■ Work to complete
Copy out every line of the data exactly.

━━━ Records supplied ━━━

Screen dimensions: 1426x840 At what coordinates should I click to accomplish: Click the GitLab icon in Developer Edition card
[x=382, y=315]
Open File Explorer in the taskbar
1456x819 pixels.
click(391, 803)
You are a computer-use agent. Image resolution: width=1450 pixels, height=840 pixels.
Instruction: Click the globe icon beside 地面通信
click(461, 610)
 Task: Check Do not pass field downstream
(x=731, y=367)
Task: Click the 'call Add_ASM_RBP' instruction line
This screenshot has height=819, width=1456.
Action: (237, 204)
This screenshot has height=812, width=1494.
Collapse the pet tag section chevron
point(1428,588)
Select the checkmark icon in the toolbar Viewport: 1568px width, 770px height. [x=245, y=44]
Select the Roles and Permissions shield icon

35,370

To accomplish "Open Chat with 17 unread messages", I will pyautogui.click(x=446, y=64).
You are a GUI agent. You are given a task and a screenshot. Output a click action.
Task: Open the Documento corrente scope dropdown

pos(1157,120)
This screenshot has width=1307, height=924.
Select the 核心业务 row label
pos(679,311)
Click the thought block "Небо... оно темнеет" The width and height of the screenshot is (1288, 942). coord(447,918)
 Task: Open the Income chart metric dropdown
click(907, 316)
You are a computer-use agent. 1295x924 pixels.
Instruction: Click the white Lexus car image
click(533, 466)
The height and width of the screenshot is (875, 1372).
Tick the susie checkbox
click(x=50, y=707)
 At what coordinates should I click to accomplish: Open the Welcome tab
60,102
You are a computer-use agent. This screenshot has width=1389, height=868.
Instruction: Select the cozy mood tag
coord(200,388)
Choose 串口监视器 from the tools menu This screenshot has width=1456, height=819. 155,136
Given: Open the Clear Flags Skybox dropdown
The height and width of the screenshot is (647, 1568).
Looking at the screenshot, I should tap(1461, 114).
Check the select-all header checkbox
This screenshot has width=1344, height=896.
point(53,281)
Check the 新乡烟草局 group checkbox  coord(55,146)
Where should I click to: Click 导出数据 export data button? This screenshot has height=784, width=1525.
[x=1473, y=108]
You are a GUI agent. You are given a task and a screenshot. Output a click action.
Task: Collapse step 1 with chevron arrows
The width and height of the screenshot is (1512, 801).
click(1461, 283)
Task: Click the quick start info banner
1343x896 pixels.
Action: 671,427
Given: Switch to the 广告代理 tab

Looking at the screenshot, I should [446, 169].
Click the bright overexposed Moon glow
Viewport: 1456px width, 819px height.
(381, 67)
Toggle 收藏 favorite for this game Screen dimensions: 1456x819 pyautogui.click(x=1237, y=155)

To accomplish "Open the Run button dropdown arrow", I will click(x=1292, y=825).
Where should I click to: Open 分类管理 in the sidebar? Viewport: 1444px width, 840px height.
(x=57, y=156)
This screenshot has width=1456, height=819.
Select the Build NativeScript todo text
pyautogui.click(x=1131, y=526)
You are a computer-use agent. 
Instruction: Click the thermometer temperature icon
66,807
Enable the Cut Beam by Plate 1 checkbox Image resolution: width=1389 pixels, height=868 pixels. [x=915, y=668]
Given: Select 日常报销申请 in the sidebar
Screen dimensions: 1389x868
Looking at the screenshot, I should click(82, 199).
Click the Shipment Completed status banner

━━━

■ Answer section
Screen dimensions: 1426x840 At what coordinates should I click to accomplish: Click the GitLab icon in Developer Edition card
[x=382, y=315]
Open File Explorer in the taskbar
1456x819 pixels.
click(391, 803)
You are a computer-use agent. Image resolution: width=1450 pixels, height=840 pixels.
Instruction: Click the globe icon beside 地面通信
click(461, 610)
 Task: Check Do not pass field downstream
(x=731, y=367)
Task: Click the 'call Add_ASM_RBP' instruction line
This screenshot has height=819, width=1456.
Action: (237, 204)
This screenshot has height=812, width=1494.
Collapse the pet tag section chevron
point(1428,588)
Select the checkmark icon in the toolbar Viewport: 1568px width, 770px height. [x=245, y=44]
Select the Roles and Permissions shield icon

35,370

To accomplish "Open Chat with 17 unread messages", I will pyautogui.click(x=446, y=64).
You are a GUI agent. You are given a task and a screenshot. Output a click action.
Task: Open the Documento corrente scope dropdown

pos(1157,120)
This screenshot has width=1307, height=924.
Select the 核心业务 row label
pos(679,311)
Click the thought block "Небо... оно темнеет" The width and height of the screenshot is (1288, 942). coord(447,918)
 Task: Open the Income chart metric dropdown
click(907, 316)
You are a computer-use agent. 1295x924 pixels.
Instruction: Click the white Lexus car image
click(533, 466)
The height and width of the screenshot is (875, 1372).
Tick the susie checkbox
click(x=50, y=707)
 At what coordinates should I click to accomplish: Open the Welcome tab
60,102
You are a computer-use agent. This screenshot has width=1389, height=868.
Instruction: Select the cozy mood tag
coord(200,388)
Choose 串口监视器 from the tools menu This screenshot has width=1456, height=819. 155,136
Given: Open the Clear Flags Skybox dropdown
The height and width of the screenshot is (647, 1568).
Looking at the screenshot, I should tap(1461, 114).
Check the select-all header checkbox
This screenshot has width=1344, height=896.
point(53,281)
Check the 新乡烟草局 group checkbox  coord(55,146)
Where should I click to: Click 导出数据 export data button? This screenshot has height=784, width=1525.
[x=1473, y=108]
You are a GUI agent. You are given a task and a screenshot. Output a click action.
Task: Collapse step 1 with chevron arrows
The width and height of the screenshot is (1512, 801).
click(1461, 283)
Task: Click the quick start info banner
1343x896 pixels.
Action: 671,427
Given: Switch to the 广告代理 tab

Looking at the screenshot, I should [446, 169].
Click the bright overexposed Moon glow
Viewport: 1456px width, 819px height.
(381, 67)
Toggle 收藏 favorite for this game Screen dimensions: 1456x819 pyautogui.click(x=1237, y=155)

To accomplish "Open the Run button dropdown arrow", I will click(x=1292, y=825).
Where should I click to: Open 分类管理 in the sidebar? Viewport: 1444px width, 840px height.
(x=57, y=156)
This screenshot has width=1456, height=819.
Select the Build NativeScript todo text
pyautogui.click(x=1131, y=526)
You are a computer-use agent. 
Instruction: Click the thermometer temperature icon
66,807
Enable the Cut Beam by Plate 1 checkbox Image resolution: width=1389 pixels, height=868 pixels. [x=915, y=668]
Given: Select 日常报销申请 in the sidebar
Screen dimensions: 1389x868
Looking at the screenshot, I should click(82, 199).
Click the Shipment Completed status banner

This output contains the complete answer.